Prompt |
For each record below, output its text exactly and skip any picture.
+===+
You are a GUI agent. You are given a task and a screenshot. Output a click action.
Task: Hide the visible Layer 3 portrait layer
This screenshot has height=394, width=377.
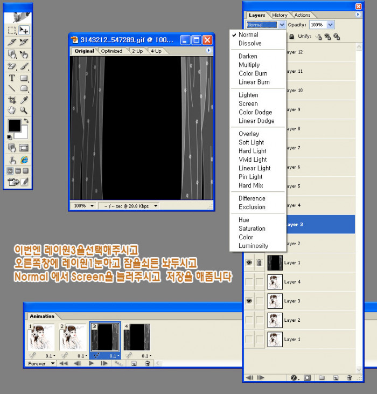[x=249, y=301]
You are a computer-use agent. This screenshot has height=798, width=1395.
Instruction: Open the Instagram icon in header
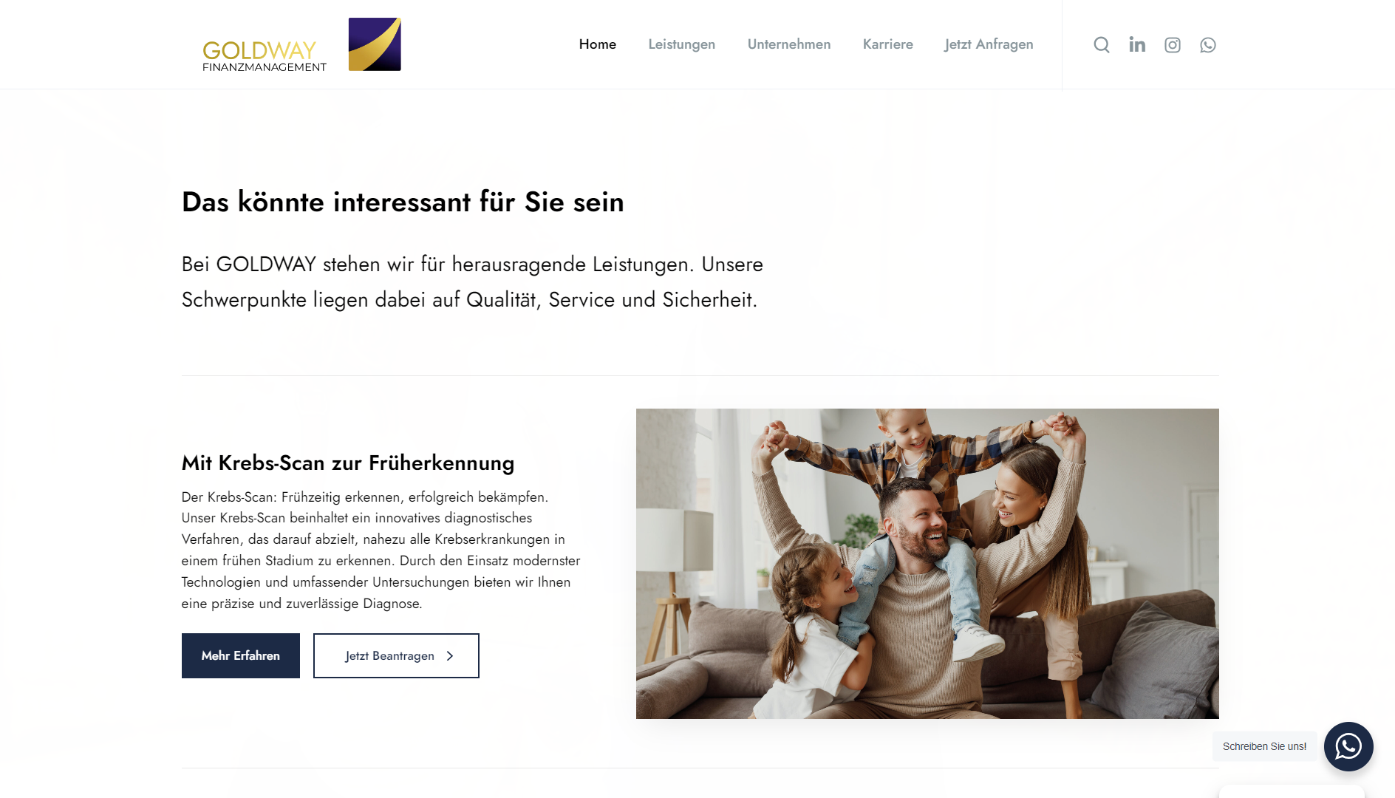tap(1173, 45)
+===+
Reply |
You are a GUI agent. You are given a task and a screenshot. Output a click action.
Task: Hide the visible Layer 3 portrait layer
This screenshot has height=394, width=377.
[x=249, y=301]
You are a computer-use agent. This screenshot has height=798, width=1395.
Instruction: Open the Instagram icon in header
tap(1173, 45)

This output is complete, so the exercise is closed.